A coincidence? Maybe. The machinery of bureaucracy does not like anyone who tries to tamper with it. Not least of the coincidental news stories were the suggestions that, in fact, it was all the other way round. Verheugen knew that the embarrassing pictures were about to surface and launched a pre-emptive attack at the bureaucrats in order to blame them for the publication.

However one looks at it, neither Commissar Verheugen nor Ms Erler have suffered. His various colleagues rushed to his defence on professional grounds with great proclamations of the need for privacy, though his behaviour had clearly undermined the Commission’s code of conduct.

Try as I might I cannot find any motions of censure in the European Parliament or calls for the Commission and Verheugen’s office, in particular, to regain its dignity by sacking the man.

The reason this old story is being rehashed by Brett Stephens in the WSJE, among others is because there are certain similarities with the ongoing Wolfowitz saga, he being the man, whom the World Bank officials did not want, whose attempts at cutting corruption they have undermined and whom they are now managing to smear quite effectively.

There are also certain differences:

“Now consider the Wolfowitz saga. Superficially, the similarities with Mr. Verheugen rest with the details of their respective scandals: a close lady friend on staff, a suspiciously generous pay raise, allegations of nepotism and conflicts of interest.

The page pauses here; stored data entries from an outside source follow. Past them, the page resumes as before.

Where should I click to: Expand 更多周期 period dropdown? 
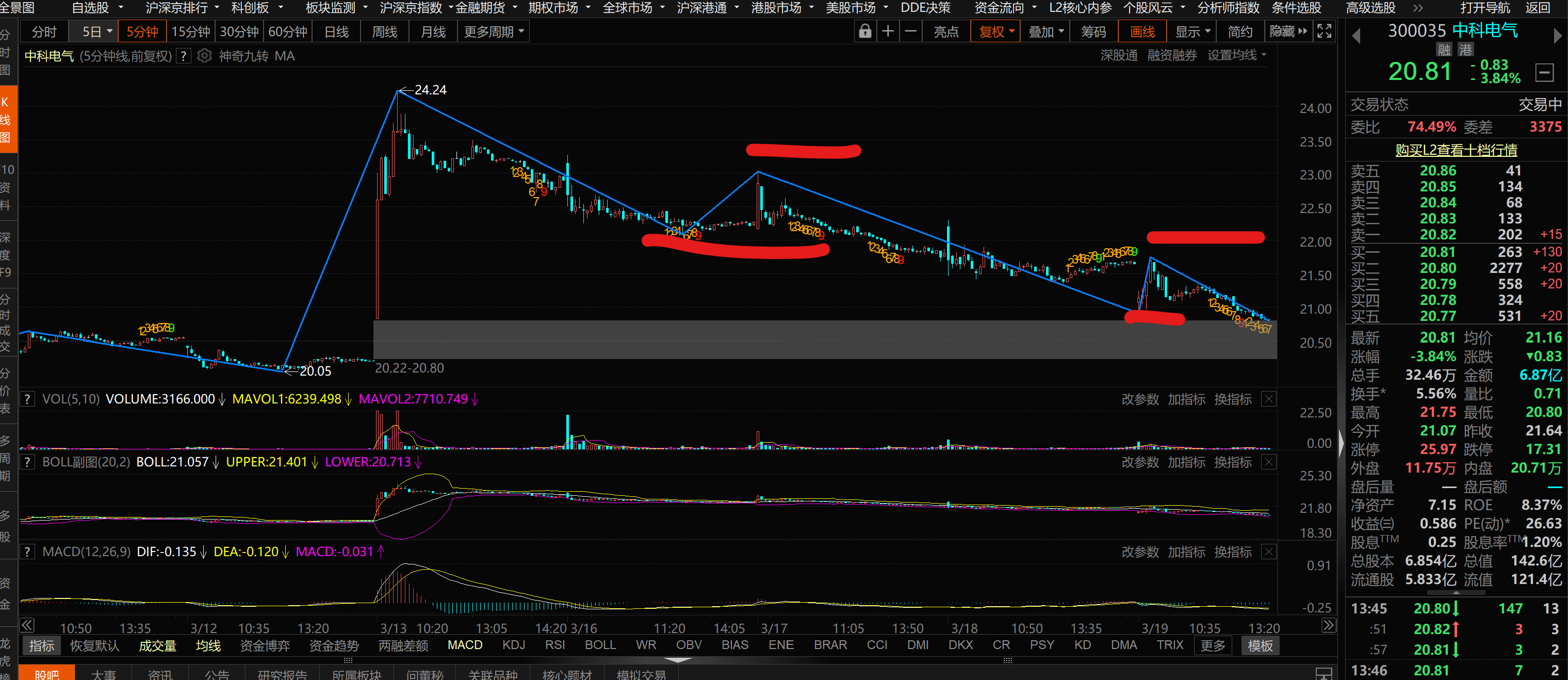coord(494,31)
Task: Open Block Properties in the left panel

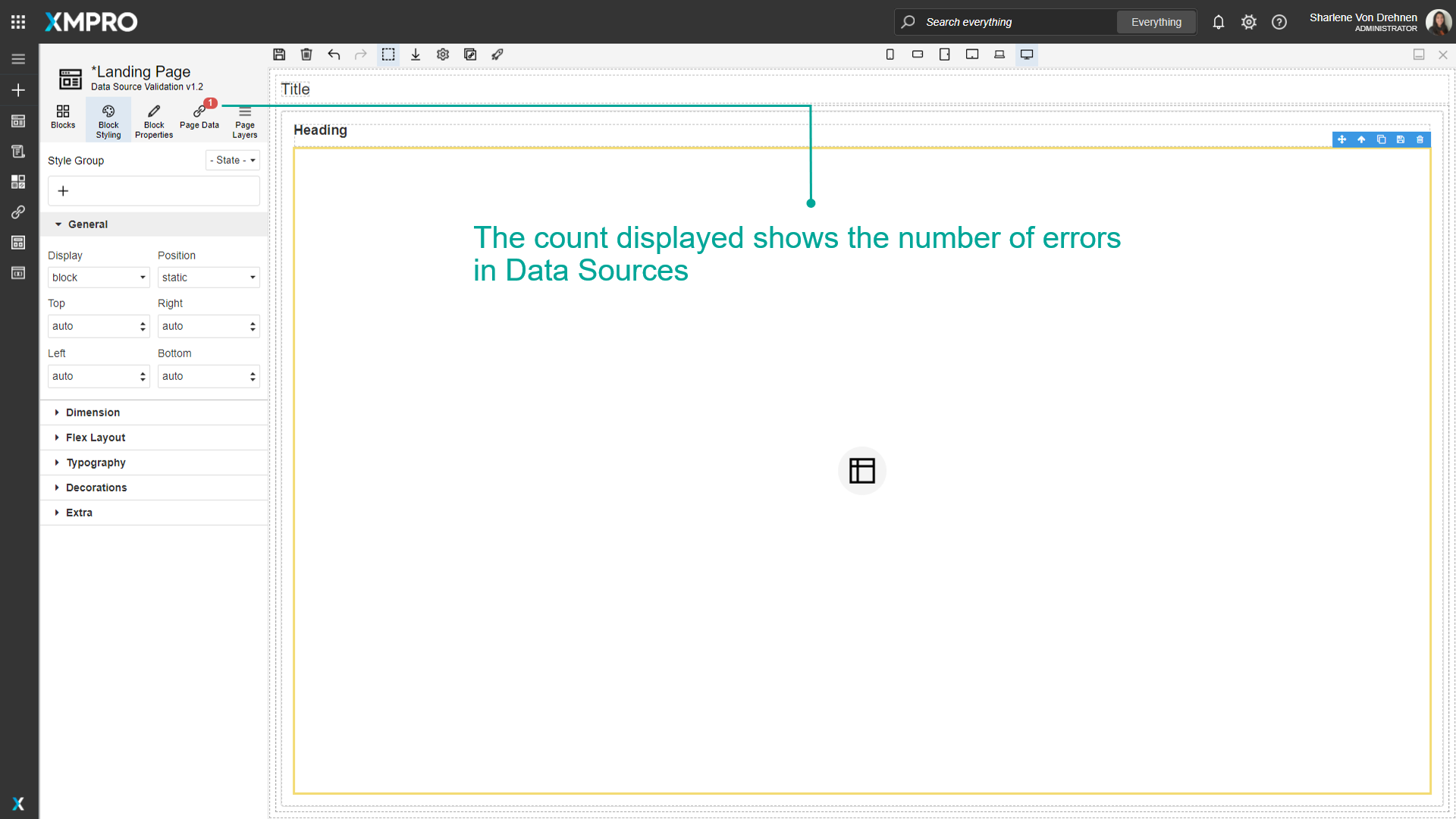Action: (x=153, y=120)
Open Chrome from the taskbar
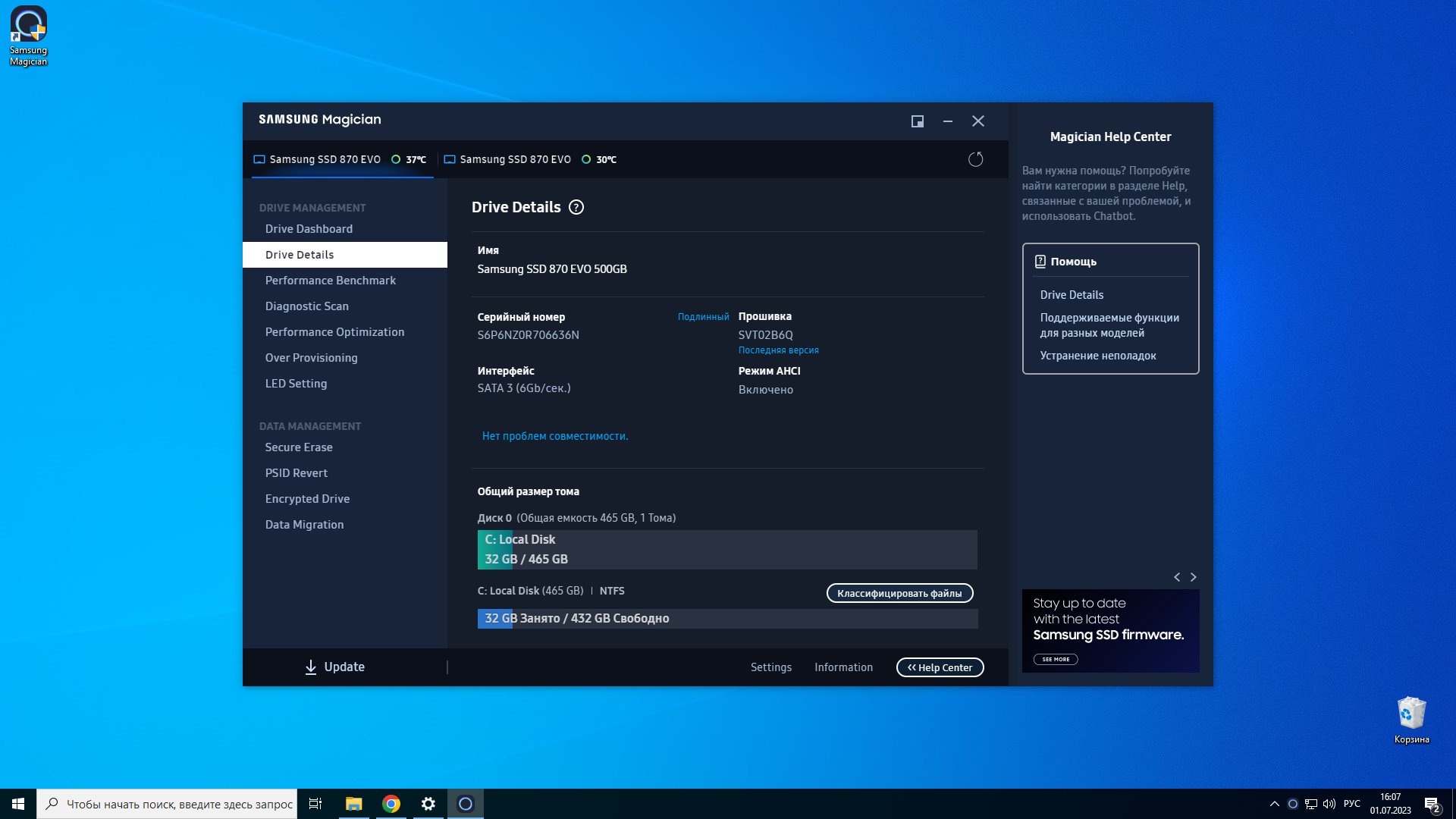Screen dimensions: 1456x819 tap(391, 804)
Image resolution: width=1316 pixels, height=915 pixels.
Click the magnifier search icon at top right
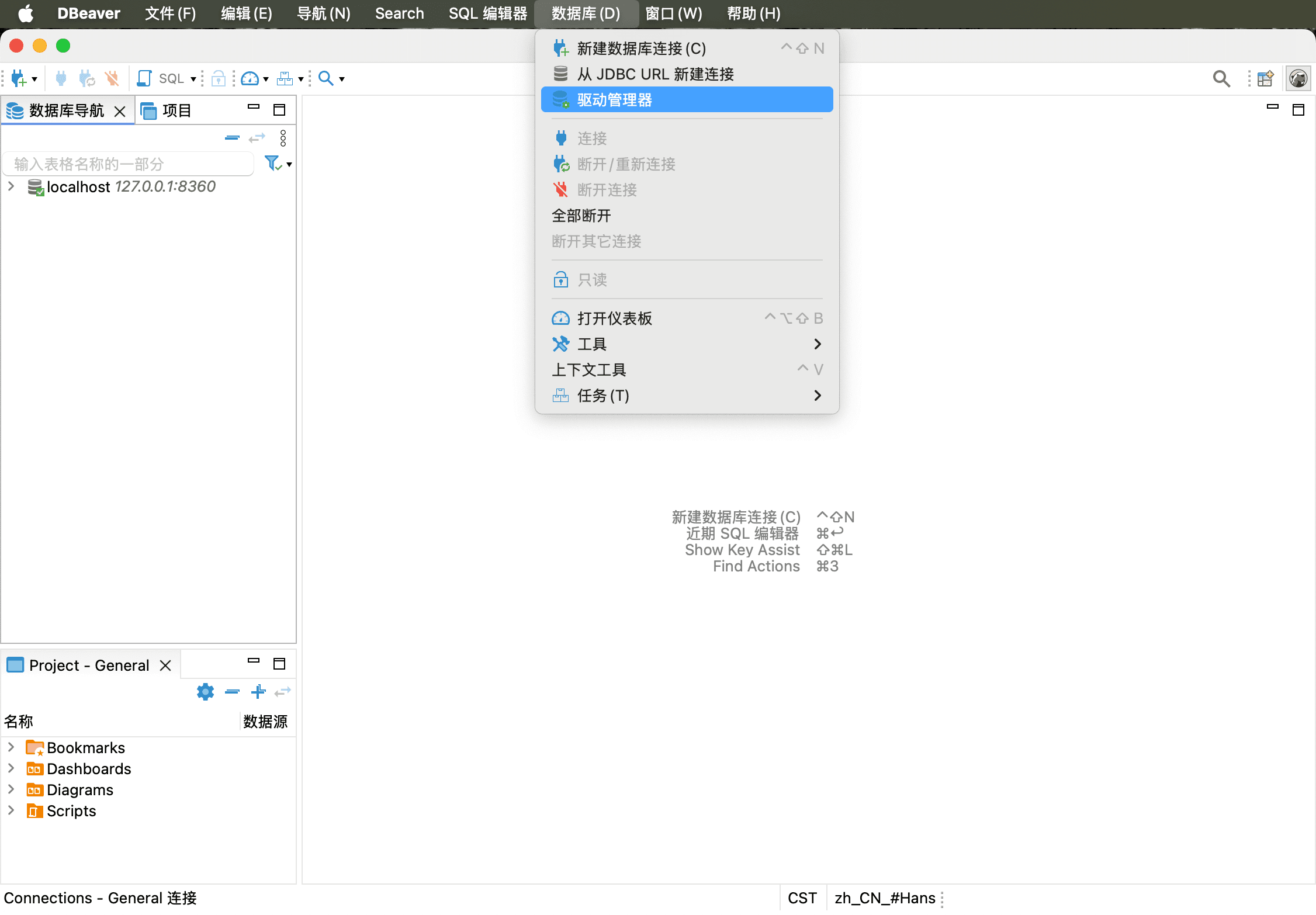(1221, 78)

But aside from the facts that Mr. Wolfowitz is unmarried and prefers his clothes on, the substance of the cases could not be more different. Mr. Verheugen seems to have obscured the nature of his relationship with Ms. Erler; Mr. Wolfowitz acknowledged his relationship with Shaha Riza before he took the job as Bank president. Mr. Verheugen sought to use the power of his office to bring Ms. Erler nearer to him; Mr. Wolfowitz sought to use the power of his to move Ms. Riza away. Ms. Erler moved into a better job; Ms. Riza was forced into a lesser one. Mr. Verheugen ignored his own code of conduct; Mr. Wolfowitz followed the instructions of his ethics committee, whose chairman later praised him for acting in a "constructive spirit."”

There is also another difference. The same people who have huffed and puffed about Verheugen, his professional achievements and the need for privacy, are demanding that Paul Wolfowitz resign, whether his is guilty of inappropriate behaviour or not, in order to restore the World Bank’s good name (in itself something of a joke).

Even the European Parliament (called completely incorrectly by Reuters and others "the European Union's legislature") has voted 332 votes to 251 to call for Wolfowitz’s resignation, though this is not, in any sense of the word, their concern.

Apparently, the resignation is necessary in order not to undermine the World Bank's anti-corruption policy. The trouble is that it is the anti-corruption policy that has brought about the President's problems.